A species endemic to Cuba, D. puntajudensis (Woloszyn & Mayo, 1974), was first described in 1958 but wrongly identified as referable to the living Common vampire subspecies D. r. murinus, then regarded as an extinct D. rotundus subspecies, and only awarded specific status this century (Suarez 2005). Though similar in size to the Common vampire, D. puntajudensis differed in having a more rounded cranium and shorter face, and it also differed in the anatomy of its jaw joint and in having more robust hindlimb bones. Today there are no vampire bats on Cuba.

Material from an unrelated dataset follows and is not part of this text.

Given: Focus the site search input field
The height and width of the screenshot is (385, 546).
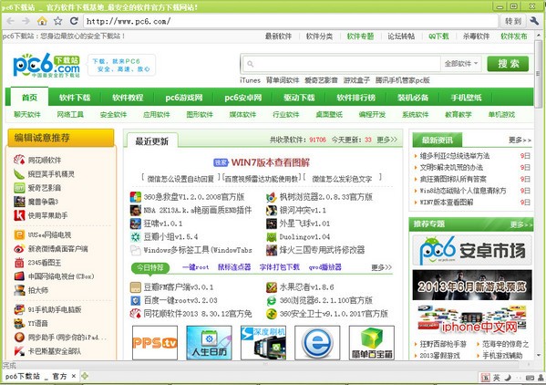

Better known than any of these species is the sensationally-named D. draculae Morgan et al., 1988, first described from Venezuela’s Cuevo del Guacharo (this is the same cave where Alexander von Humboldt first discovered the remarkable Oilbird Steatornis caripensis in 1799). D. draculae has more recently been reported from Belize and Brazil, and an even bigger giant vampire that represents either a population of D. draculae or a closely related species is also known from Buenos Aires Province in Argentina (Pardinas & Tonni 2000) – a surprisingly southerly record for any vampire. D. draculae is often described as a ‘giant vampire’. In relative terms this is true, as its remains are about 25% bigger than those of the Common vampire. Was it really a ‘giant’ when compared with other bats? At most its wingspan was 60-75 cm and it perhaps weighed about 60 g, so it was about on par with a large horseshoe bat or a small fruit bat. This makes it bigger than the vast majority of microbats, most of which weigh between 10 and 20 g. [adjacent image from here].
Intriguingly, the morphology of some of these vampires suggests that they differed in ecology and behaviour from the living vampire species. Furthermore, of particular interest is the fact that some of these vampires survived until very, very recently. Very recently. Check back soon: all will be revealed….
Refs – –
Brown, D. E. 1994. Vampiro: the Vampire Bat in Fact and Fantasy. High-Lonesome Books (Silver City, New Mexico).
Honeycutt, R. L., Greenbaum, I. F., Baker, R. J. & Sarich, V. M. 1981. Molecular evolution of vampire bats. Journal of Mammalogy 62, 805-811.
Jones, K. E., Purvis, A., MacLarnon, A., Bininda-Emonds, O. R. P. & Simmons, N. B. 2002. A phylogenetic supertree of the bats (Mammalia: Chiroptera). Biological Reviews 77, 223-259.
Morgan, G. S. 1991. Neotropical Chiroptera from the Pliocene and Pleistocene of Florida. Bulletin of the American Museum of Natural History 206, 176-213.
PARDINAS, U., & TONNI, E. (2000). A giant vampire (Mammalia, Chiroptera) in the Late Holocene from the Argentinean pampas: paleoenvironmental significance Palaeogeography, Palaeoclimatology, Palaeoecology, 160 (3-4), 213-221 DOI: 10.1016/S0031-0182(00)00067-5
Reddell, J. R. 1968. The hairy-legged vampire, Diphylla ecaudata, in Texas. Journal of Mammalogy 49, 769.
Suarez, W. 2005. Taxonomic status of the Cuban vampire bat (Chiroptera: Phyllostomidae: Desmodontinae: Desmodus). Caribbean Journal of Science 41, 761-767.
Wetterer, A. L., Rockman, M. V. & Simmons, N. B. 2000. Phylogeny of phyllostomid bats (Mammalia: Chiroptera): data from diverse morphological systems, sex chromosomes, and restriction sites. Bulletin of the American Museum of Natural History 248, 1-200.